Why projection layers matter¶

Cost multiplies through depth. A wide upstream output makes every downstream layer more expensive. Projecting once trades a small fixed cost for ongoing savings at every subsequent layer.
Unified models produce wide outputs. When merging feature maps from multiple surface-specific models into a unified trunk, the union-of-features representation is naturally wider than any individual surface's needs. A projection layer compresses back to a workable width.
Long-sequence Transformers produce wide pooled outputs. Transformer pooling typically yields high-dim embeddings (thousands of dimensions); downstream crossing layers don't need that width.

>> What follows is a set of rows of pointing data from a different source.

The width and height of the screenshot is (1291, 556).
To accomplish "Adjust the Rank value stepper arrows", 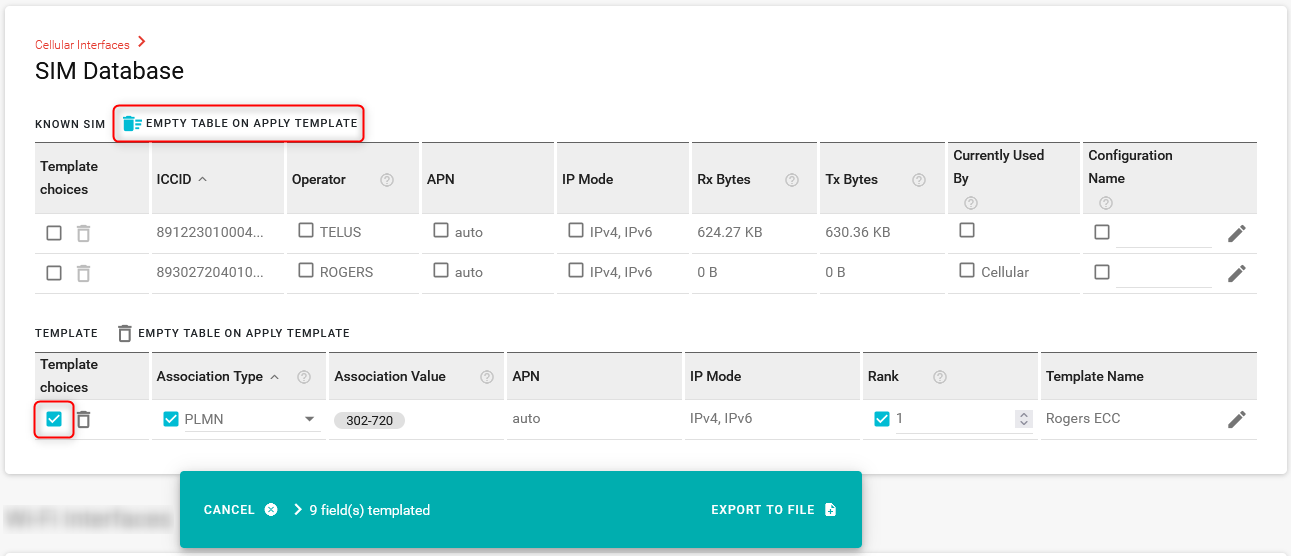I will coord(1023,420).
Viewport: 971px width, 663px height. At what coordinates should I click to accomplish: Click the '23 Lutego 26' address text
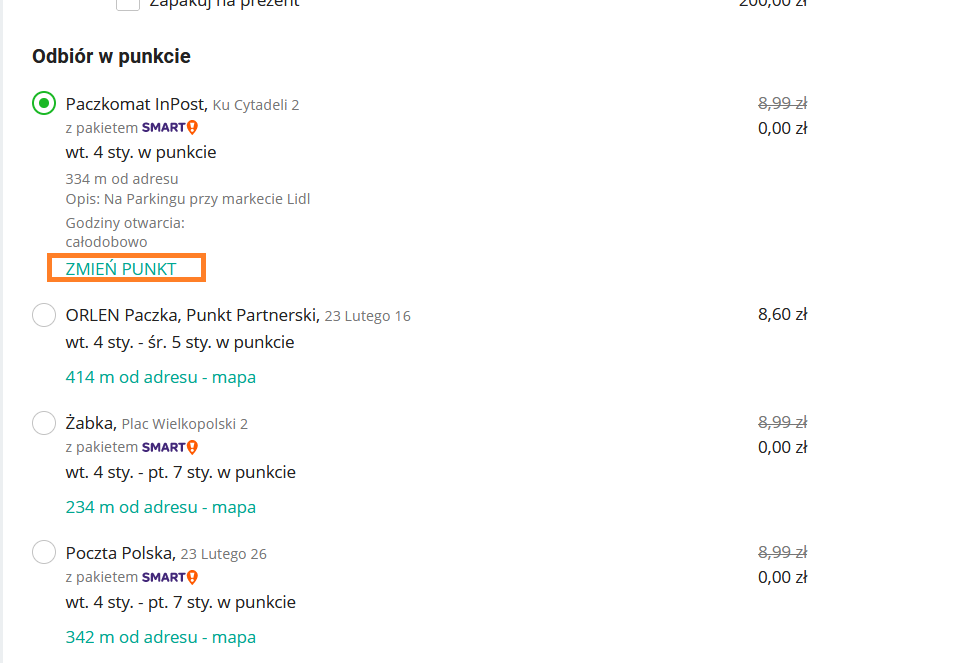pos(224,554)
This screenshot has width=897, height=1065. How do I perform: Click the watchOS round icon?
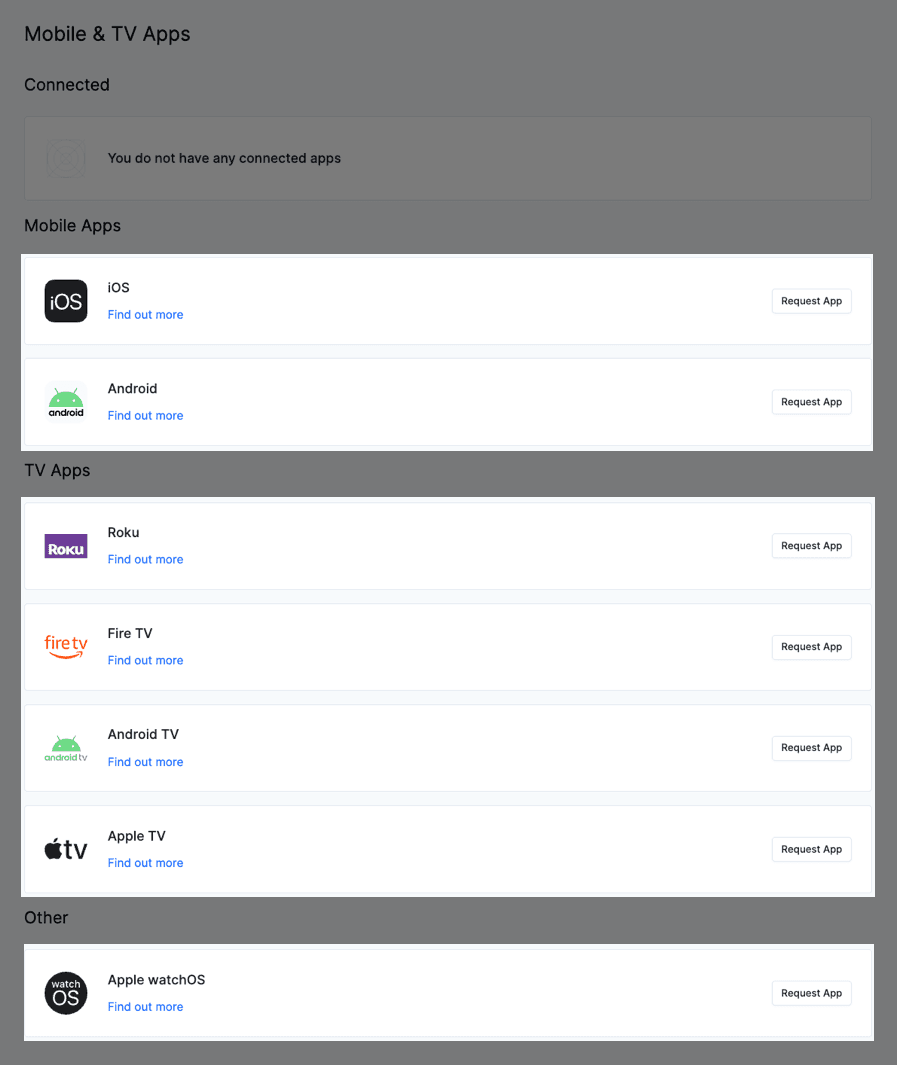pyautogui.click(x=66, y=993)
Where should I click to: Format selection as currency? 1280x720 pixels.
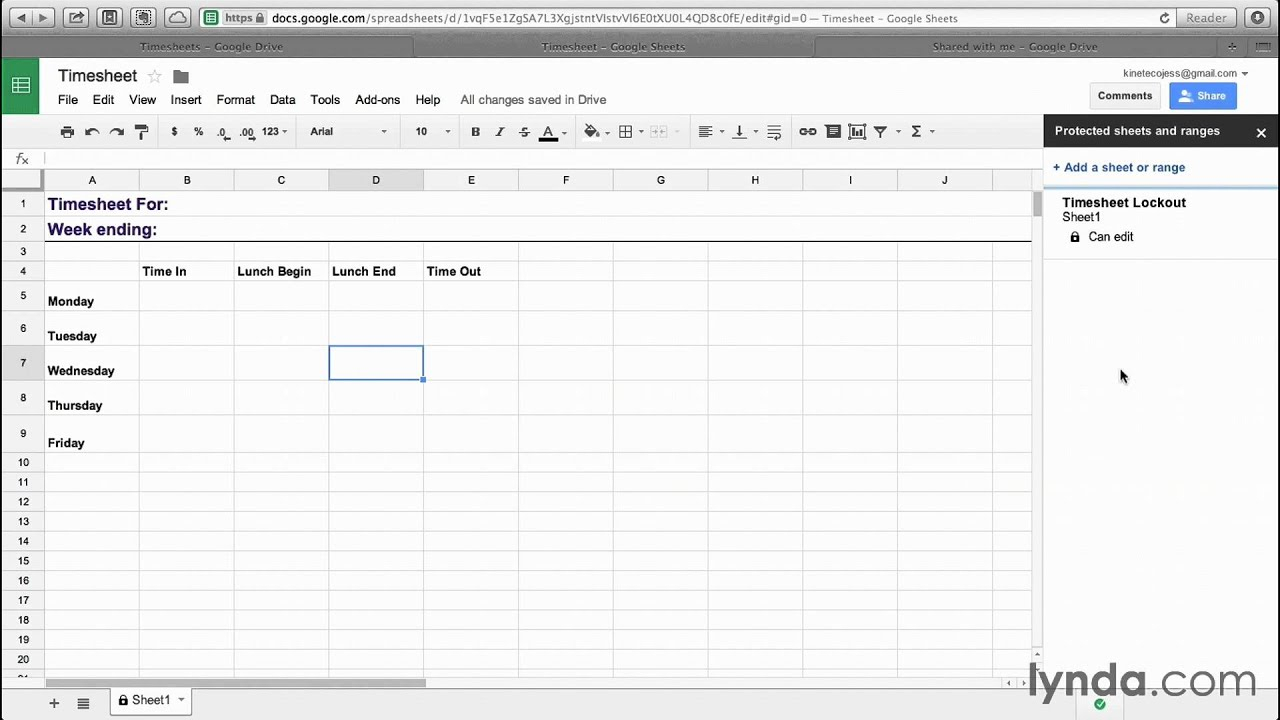[x=174, y=131]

Bottleneck layers in CNNs (ResNet's 1x1 conv bottlenecks) — same structural move at a different layer type.
PCA as pre-processing — dimensionality reduction before downstream work; projection layer is the learned version.
Attention pooling — a specific projection variant using attention to compress sequence dimension.
Distinct from quantisation — projection narrows the representation; quantisation lowers the precision. Can be stacked.

Caveats¶

"Preserving signal" is qualitative — Pinterest doesn't ablate projection vs no-projection vs linear-projection vs DCNv2-projection; the claim is directional.
Projection dimensionality trade-off not disclosed — input/output dim of Pinterest's DCNv2 projection not specified.
Risk: under-projecting. Too-aggressive compression loses signal the downstream layers need; too-conservative compression saves less latency. Calibration is empirical.

Seen in¶

2026-03-03 Pinterest — Unifying Ads Engagement Modeling (sources/2026-03-03-pinterest-unifying-ads-engagement-modeling-across-pinterest-surfaces) — canonical: DCNv2 projection layer between Transformer output and downstream crossing/tower-tree layers in a unified ads CTR model.